SOURCE MATERIAL below:
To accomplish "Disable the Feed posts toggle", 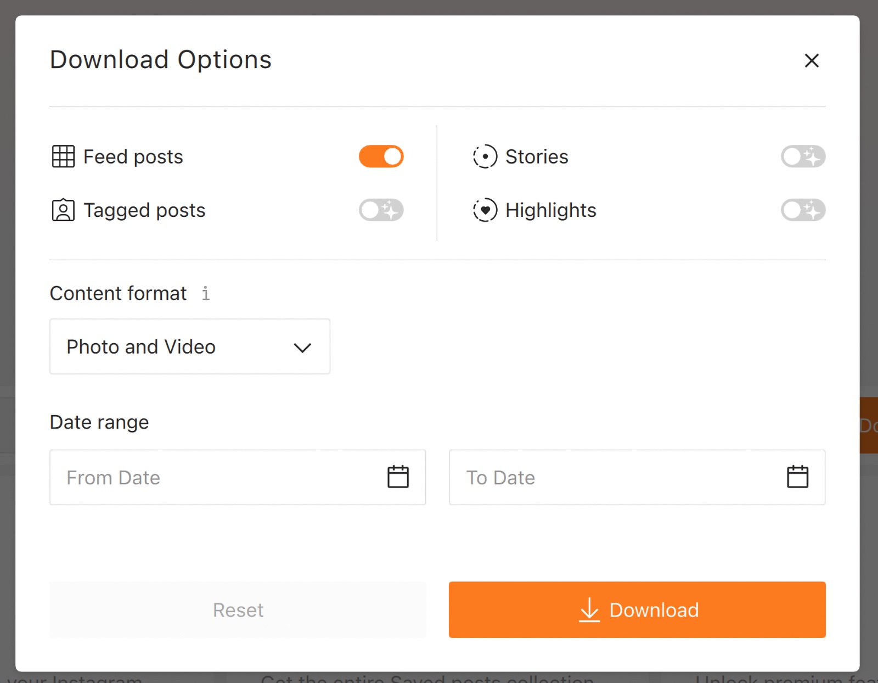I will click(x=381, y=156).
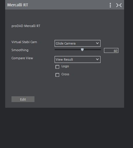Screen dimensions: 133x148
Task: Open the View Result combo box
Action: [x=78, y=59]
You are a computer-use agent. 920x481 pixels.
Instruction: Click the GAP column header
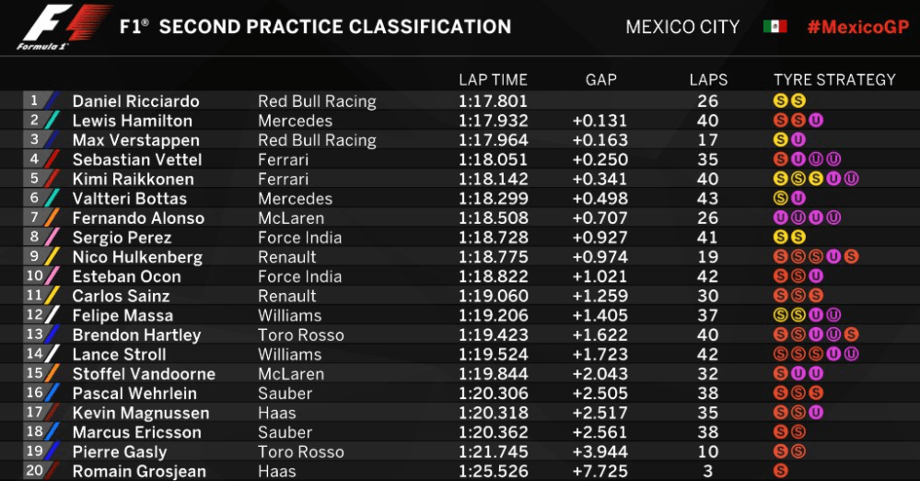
End of SOURCE MATERIAL.
Output an exact copy of the lines from the one with "You are a computer-use agent. 920x481 pixels." through the closing line of the records, inclusive, without any images.

You are a computer-use agent. 920x481 pixels.
Instruction: Click the GAP column header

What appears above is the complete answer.